El Gobierno anunció una nueva baja de las retenciones de carácter permanente, llevando a las de la soja del 26% al 24%. La medida tendrá un impacto fiscal del 0,1% del PBI. El Gobierno consolida una política fiscal en la que la baja de impuestos resulta regresiva en lo distributivo.

En paralelo con la suspensión de las emergencias en pediatría y discapacidad y del financiamiento universitario, todas iniciativas aprobadas por el Congreso, la caída de la recaudación en lo que va del año se explicó por las reducciones en impuesto PAIS, bienes personales y retenciones.

Desde la consultora LCG estimaron que el impacto fiscal de la nueva reducción de las retenciones será del 0,1% del PBI, número idéntico al que estimó el CEPA. Además, desde el Iaraf destacaron que, descontando la mejora que generará en Ganancias, el impacto será del 0,08% del PBI, número similar. 

El propio Iaraf había mostrado, la semana pasada, que las bajas de impuestos más relevantes fueron regresivas: el que más redujo su recaudación durante lo que va del 2025 fue el impuesto PAIS, por supuesto, con una contracción del 100% real interanual. Le siguió Bienes Personales, con una disminución del 35,2% real interanual. Y el podio lo completaron los derechos de exportación, con una baja acumulada del 12,4% real interanual.
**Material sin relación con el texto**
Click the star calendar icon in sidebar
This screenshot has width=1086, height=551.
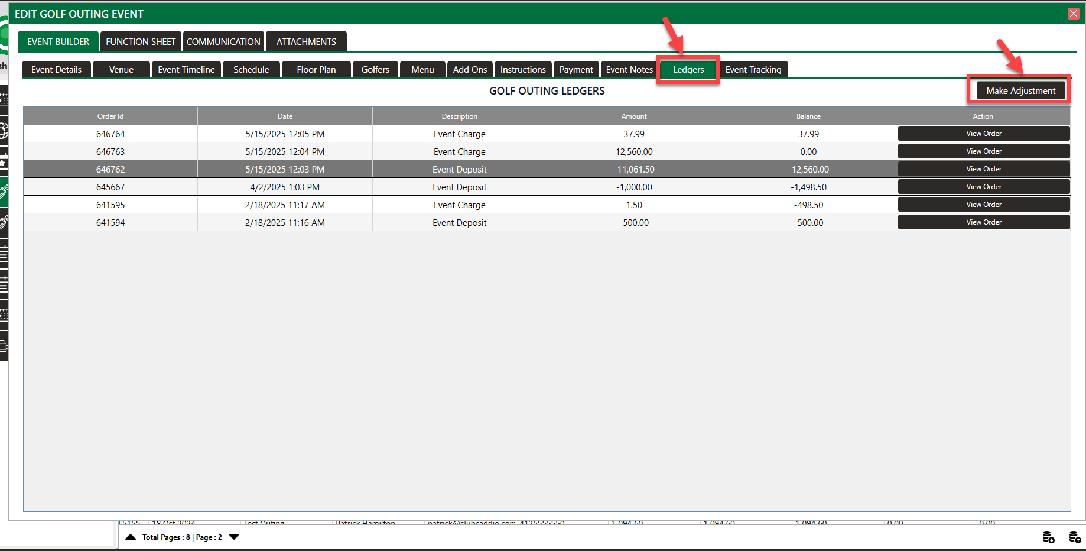click(4, 161)
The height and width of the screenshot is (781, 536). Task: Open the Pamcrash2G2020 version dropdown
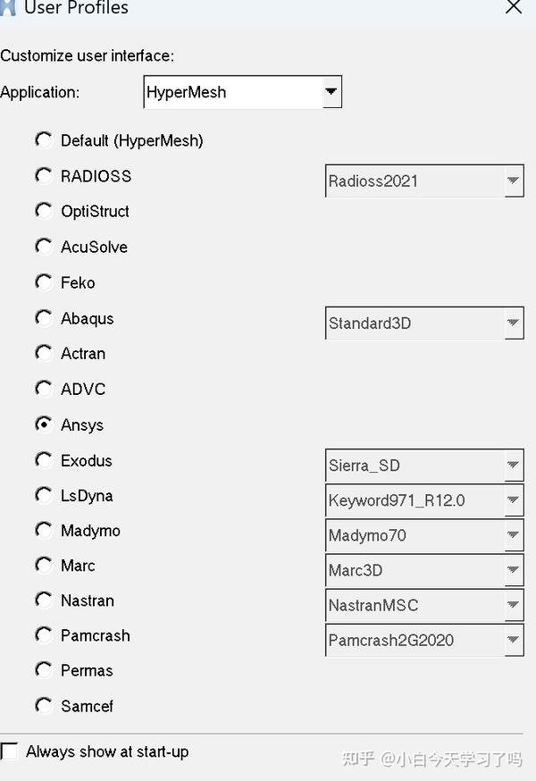(514, 641)
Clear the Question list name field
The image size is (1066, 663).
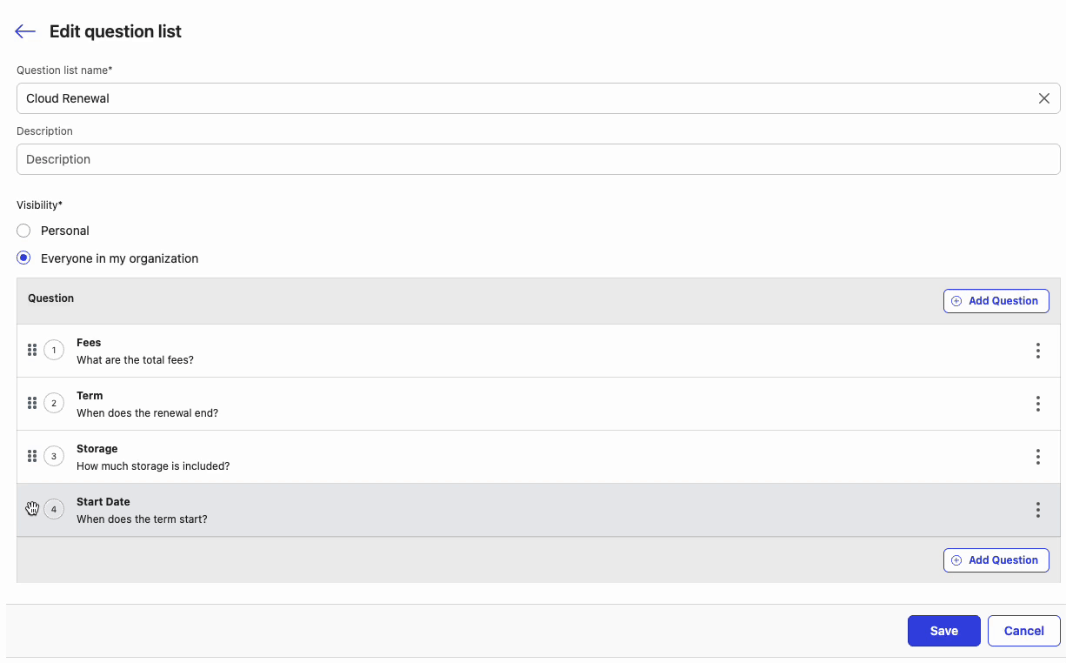tap(1043, 98)
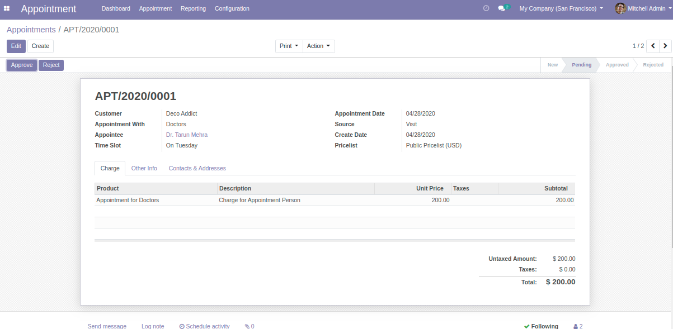Approve the appointment
This screenshot has height=329, width=673.
[x=22, y=65]
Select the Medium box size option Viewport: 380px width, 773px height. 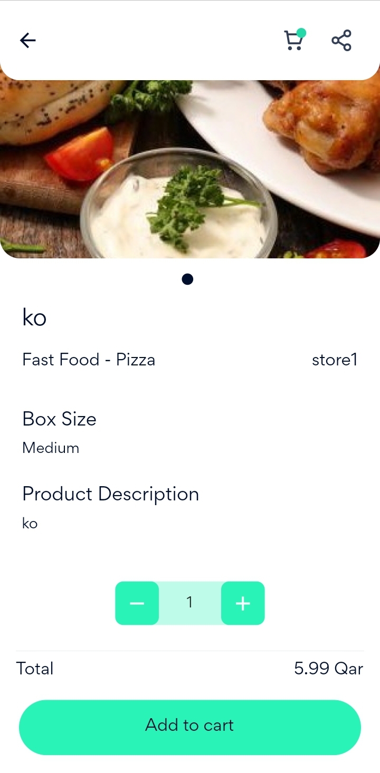(x=51, y=448)
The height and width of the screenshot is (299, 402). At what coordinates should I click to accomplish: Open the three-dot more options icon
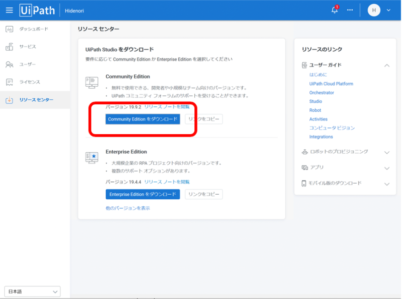[350, 10]
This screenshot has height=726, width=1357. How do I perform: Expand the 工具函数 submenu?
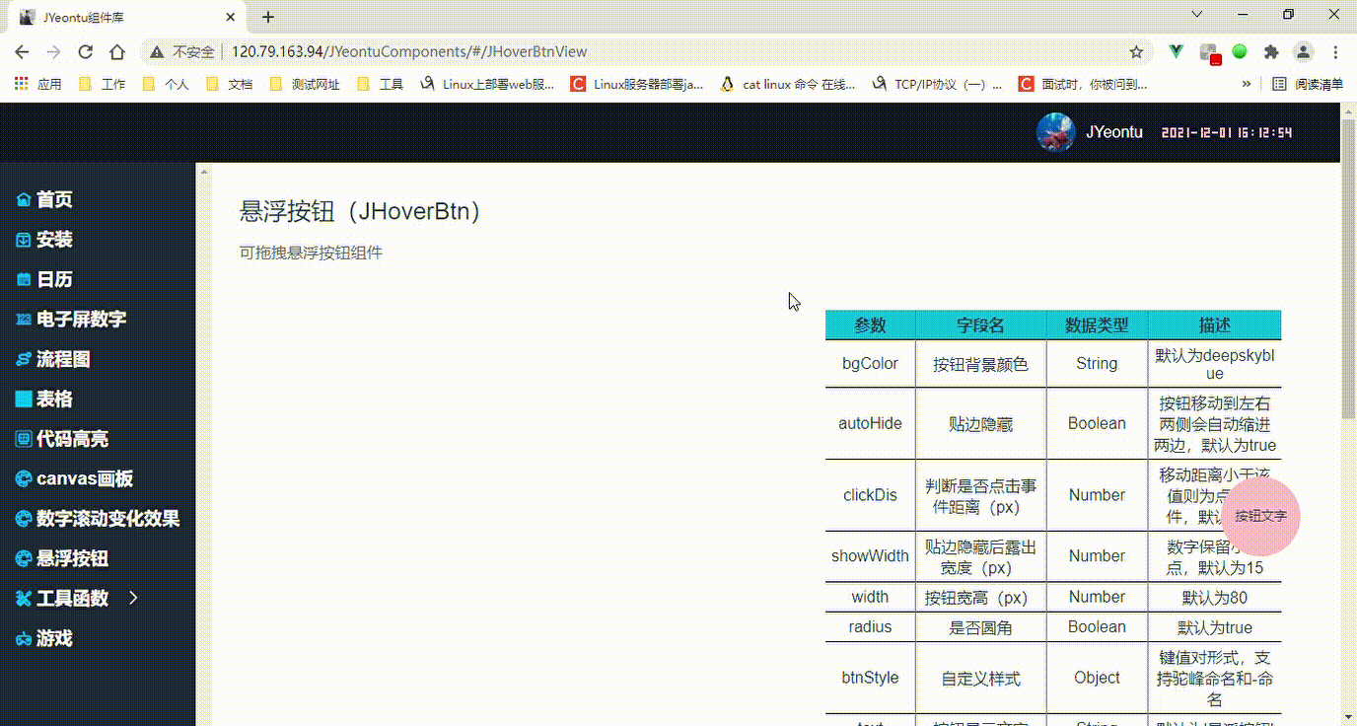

El Gobierno había anunciado durante enero una baja temporal para las retenciones a la soja, desde el 33% hasta el 26%, con fecha de vencimiento el 31 de junio. Eso, finalmente, se hizo permanente en la previa electoral. En septiembre hubo otra reducción temporal al 0%, que duró apenas unos días. Ahora la nueva reducción las llevará al 24%.

El ministro de Economía, Luis Caputo, anunció: “Damos hoy un nuevo paso en el camino del alivio fiscal para el sector agropecuario, avanzando en la reducción permanente de los derechos de exportación para las cadenas de granos y subproductos. A partir de esta decisión, las alícuotas se reducirán de la siguiente manera: soja, de 26% a 24%; subproductos de soja, de 24,5% a 22,5%; trigo y cebada, de 9,5% a 7,5%; maíz y sorgo: de 9,5% a 8,5%; girasol, de 5,5% a 4,5%”.

Y agregó: “Esta baja de retenciones busca mejorar la competitividad de la agroindustria, uno de los motores más potentes de la economía argentina y responsable de cerca del 60% de nuestras exportaciones. De esta manera, reafirmamos nuestra convicción de que el campo argentino seguirá creciendo, generando empleo, impulsando el desarrollo en cada región del país y fortaleciendo la presencia de la Argentina en los mercados del mundo”.

La diputada de Unión por la Patria y directora del CEPA, Julia Strada, dijo: “Por un lado, la baja de retenciones al agro anunciada hoy resigna casi USD 500 millones, equivalentes a $718.945 millones al tipo de cambio actual, para la campaña 2026, es decir, 0,1% del PBI. Por otro lado, la reducción de alícuotas efectivas en las contribuciones patronales que vendría planteada en la reforma laboral impulsada por el gobierno, del 20,4% al 17,4% para servicios y comercio que superen el umbral de empresa mediana, y del 18% al 15% para el resto de los empleadores privados, implica un costo fiscal anual estimado de USD3.536 millones”.

Y agregó: “Para tomar dimensión: el presupuesto 2026 del Ministerio de Salud asciende a $3.101.450 millones, que al tipo de cambio mayorista actual ($1.451,5) equivale a USD2.136,7 millones. Es decir, solo este costo fiscal es prácticamente el doble del presupuesto anual del Ministerio de Salud de la Nación. No es un problema de recursos: es una decisión sobre qué sectores dejan de contribuir y qué prioridades elige el Gobierno financiar (o desfinanciar)”.